The eventual goal is for health insurance exchanges to allow millions of individuals and small employers to access and compare insurance plans. These exchanges are central to determining whether individuals are eligible for Medicaid or premium tax credits to assist in purchasing health insurance coverage. This brings us back to that $2,000 FTE “fee” – when everything is established (as currently written), Terhaar and Baker point out that an employer will be subject to a “no coverage penalty (pay or play)” of $2,000 per full-time employee (excluding those first 30 full-time employees) if three conditions are met:
- A shop does not offer full-time employees the opportunity to enroll in minimum essential coverage under an eligible employer-sponsored plan, or
- At least one full-time employee enrolls in a health plan via a state or federally-established health insurance exchange, or
- The full-time employee receives government subsidies to pay the premiums for the health insurance exchange coverage.
That’s not all. There is also an unaffordable coverage penalty that applies if an employer offers full-time employees the opportunity to enroll in minimum essential coverage under an eligible employer-sponsored plan that is either unaffordable or does not provide at least 60 percent minimum value, which means at least 60 percent of the healthcare costs are covered by the plan,” notes Terhaar and Baker. “Using the Internal Revenue Service safe harbor method, a plan is unaffordable if the full-time employee’s premium payments for self-only insurance coverage are more than 9.5 percent of W-2 income.”

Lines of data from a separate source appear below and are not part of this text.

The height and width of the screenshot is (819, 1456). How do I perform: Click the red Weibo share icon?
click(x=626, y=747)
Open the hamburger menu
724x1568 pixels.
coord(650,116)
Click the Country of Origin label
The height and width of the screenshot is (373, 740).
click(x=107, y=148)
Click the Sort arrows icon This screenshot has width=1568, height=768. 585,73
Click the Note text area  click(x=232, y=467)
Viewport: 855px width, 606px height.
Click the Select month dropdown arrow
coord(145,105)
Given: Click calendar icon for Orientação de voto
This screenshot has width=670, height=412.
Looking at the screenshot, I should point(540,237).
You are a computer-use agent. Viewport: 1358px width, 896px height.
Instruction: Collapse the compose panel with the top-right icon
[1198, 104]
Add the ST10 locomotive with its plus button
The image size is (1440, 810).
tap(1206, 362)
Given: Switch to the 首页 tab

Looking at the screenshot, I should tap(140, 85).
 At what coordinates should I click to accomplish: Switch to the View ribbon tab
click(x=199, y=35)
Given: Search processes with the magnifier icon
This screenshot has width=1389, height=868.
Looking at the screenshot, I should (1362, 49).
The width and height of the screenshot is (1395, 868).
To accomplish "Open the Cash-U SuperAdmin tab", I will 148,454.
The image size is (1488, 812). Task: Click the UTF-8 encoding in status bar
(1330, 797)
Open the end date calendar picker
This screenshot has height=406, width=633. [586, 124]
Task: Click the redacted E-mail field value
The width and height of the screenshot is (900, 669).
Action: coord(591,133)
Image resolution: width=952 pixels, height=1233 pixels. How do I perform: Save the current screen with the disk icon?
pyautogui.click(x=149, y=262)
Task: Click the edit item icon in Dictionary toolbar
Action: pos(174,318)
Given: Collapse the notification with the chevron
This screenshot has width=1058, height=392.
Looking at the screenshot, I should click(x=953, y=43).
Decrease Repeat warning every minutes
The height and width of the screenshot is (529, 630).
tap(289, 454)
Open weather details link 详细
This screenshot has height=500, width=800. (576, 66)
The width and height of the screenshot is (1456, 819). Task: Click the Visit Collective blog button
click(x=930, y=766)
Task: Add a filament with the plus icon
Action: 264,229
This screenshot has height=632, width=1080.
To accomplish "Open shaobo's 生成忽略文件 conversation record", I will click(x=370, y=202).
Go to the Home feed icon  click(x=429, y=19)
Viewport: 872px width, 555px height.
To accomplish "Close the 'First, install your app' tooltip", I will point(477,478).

There’s more. “If at least one full-time employee enrolls in an exchange and is certified to receive a government subsidy, the manufacturer is subject to a penalty of $3,000 for each full-time employee who enrolls in the exchange and receives a subsidy,” states Terhaar and Baker. “The government subsidies are available for individuals whose household income is between 100 percent and 400 percent of the federal poverty level — currently $92,200 for a family of four. Full-time employees whose household income is below 133 percent of the poverty level will be covered by Medicaid, unless the state opts out of this provision of the new law.”
BAD MEDICINE
These are just some of the Obamacare taxes and fees that insurers are warning customers they’re passing on to them. In its report “Sticker Shock! 2014 Obamacare Taxes,” (December 31, 2013), World Net Daily reports that “there are more than 20 new or higher hidden taxes that will cost more than $675 billion over the next decade, such as the medical equipment levy that will make heart valves, stents, pacemakers and other medical devices more expensive.”